A recent study by the Children's Defense Fund reveals that the number
of children in single-mother families living in extreme poverty
went up 27 percent in the first year after welfare reform legislation
was enacted. "Extreme poverty" is defined as income less
than half the federal poverty line -- or less than $6,401 a year
for a family of three. Reports from the states show a significant
number of former welfare recipients who have subsequently been unable
to buy food, pay rent or keep up with their utility bills.
In a recent report on California children, Robert C. Fellmeth, executive
director of the Children's Advocacy Institute, predicts that welfare
reform will take children already living below the poverty line
"to levels where neglect becomes endemic." If 5 percent
of children put at risk by the loss of benefits were removed from
their homes, Fellmeth calculates, the number of children who enter
foster care in California would triple by 2003.
Madeleine Freundlich, executive director of the Evan B. Donaldson
Adoption Institute, cites research predicting that if even 1 percent
of the children previously receiving federal Aid to Families with
Dependent Children (AFDC) wind up in foster care, that will represent
an additional 100,000 children, or a nearly 20 percent increase
in the foster-care population.
Where will all these children go? The nation's foster-care system
is already grossly inadequate and overburdened, and the number of
family foster homes available is shrinking even as demand rises.
While adoption is one widely touted answer, those children who are
older when they enter the system are increasingly likely to wind
up in group homes, residential treatment centers or other forms
of institutional care. Interestingly, one obscure provision of the
1996 federal welfare reform legislation makes for-profit child-care
institutions eligible for federal foster-care funds.

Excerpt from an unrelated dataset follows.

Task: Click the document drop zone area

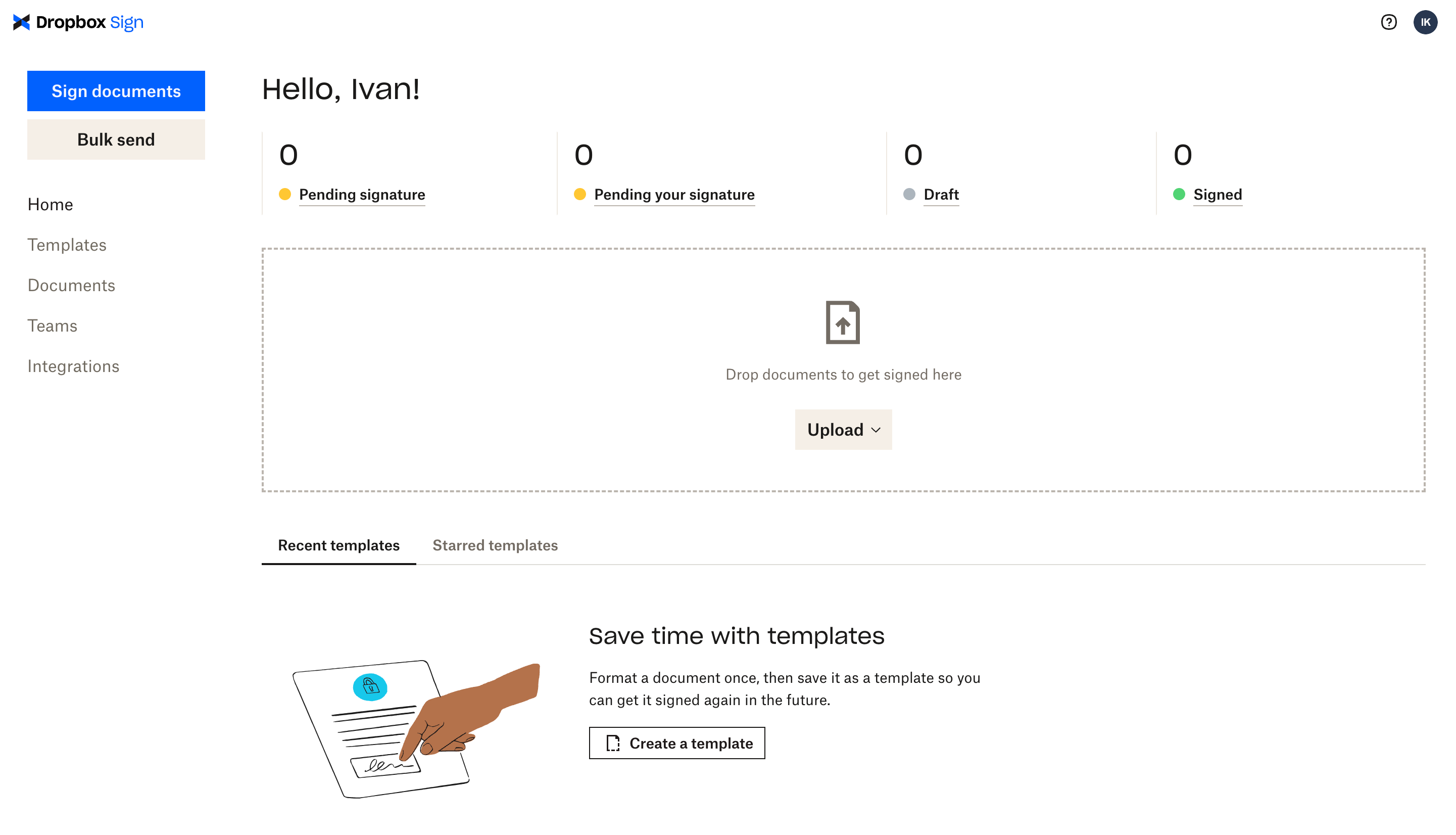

Another new federal law, the Adoption and Safe Families Act of 1997
(ASFA), makes the question even more urgent. This act reduces the
time allowed before the state must start proceedings to terminate
the rights of parents with children in foster care and make the
children eligible for adoption. The law is intended to end the "foster
care drift" that leaves children moving from one short-term
placement to another for years -- a worthy goal for many children,
especially those who have endured severe abuse or abandonment and
will likely never be able to return home safely. But for children
whose families are thrown into crisis by the loss of welfare benefits,
these new time lines may mean a permanent severance from their parents
that could have been prevented.
ASFA and the numerous state laws passed in its wake de-emphasize
formerly popular "family preservation" services -- providing
counseling, drug treatment, in-home support and the like to parents
at risk of losing custody of their children -- in part because no
one has been able to prove that they work.
But what remains to be seen is the impact of the loss of a family
preservation service that, for all its flaws, did seem to work:
the monthly AFDC check, the original intent of which was to keep
widows from having to send their children to the poorhouse. (The
number of children in foster care declined after the passage of
the Social Security Act in 1935, because widowed mothers were able
to care for their children at home rather than giving them up.)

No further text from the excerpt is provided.